Processing of GNSS data requires proper handling of measurement biases originating from delays within the satellites and receivers. This is especially true for PPP with ambiguity resolution (PPP-AR) which relies heavily on code (pseudorange) observations. The objectives of the IGS Workshop on GNSS Biases 2015, held on November 5-6 in Bern, Switzerland, were therefore to better characterize GNSS biases, describe ways of handling such biases and define standard formats to exchange bias information.

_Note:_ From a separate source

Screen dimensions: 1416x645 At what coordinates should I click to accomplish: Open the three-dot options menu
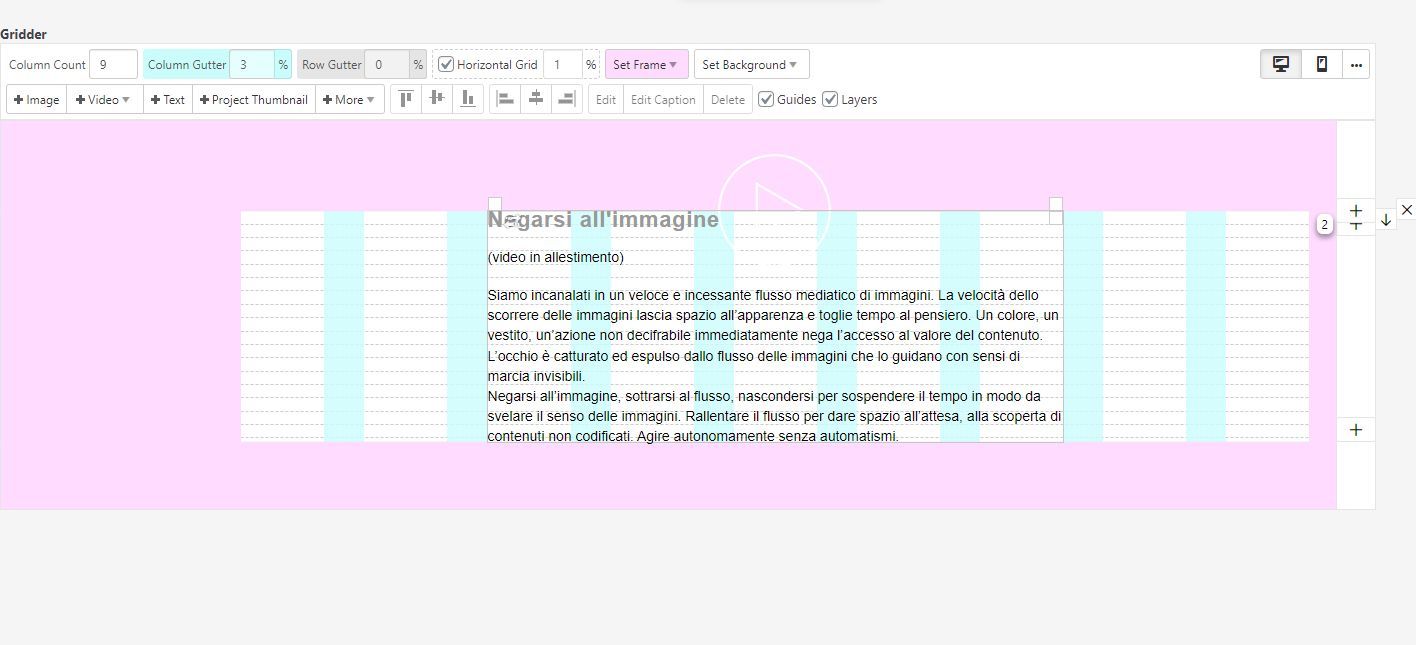click(1356, 64)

While it is known that code observations are affected by larger noise and multipath that carrier-phase observations, several presentations at the workshop identified additional causes of biases affecting this type of observable. It was shown that changing the correlator spacing or enabling/disabling multipath mitigation techniques within a receiver can cause cm- to dm-level biases (André Hauschild, DLR). Receiver (and satellite) antennas also show elevation (nadir) dependent biases on the same order of magnitude (Lambert Wanninger, TU Dresden). Speaking with Martin Schmitz (Geo++), he confirmed that Geo++ have been calibrating both elevation- and azimuth-dependent code biases for ground antennas since 2008. This information is yet to be included in the ANTEX file since those biases are not entirely receiver-independent for P2 because L1 is often used to help tracking on L2.
Jean-Marie Sleewaegen (Septentrio) explained how frequencies at the edge of antenna filters (such as GLONASS frequencies) are more likely to be affected by biases. He also illustrated how changing the antenna cable length by only 5 cm can result in additional dm-level code biases. Other causes of biases include cable cross-talk and splitters. In a paper published in InsideGNSS in 2012, people from Septentrio had emphasized that a misalignment between code and carrier measurements within a receiver was responsible for GLONASS inter-frequency phase biases. It turns out that this misalignment is also present for GPS in some receivers, resulting in a frequency offset in PPP clock estimates (Pascal Defraigne, ROB).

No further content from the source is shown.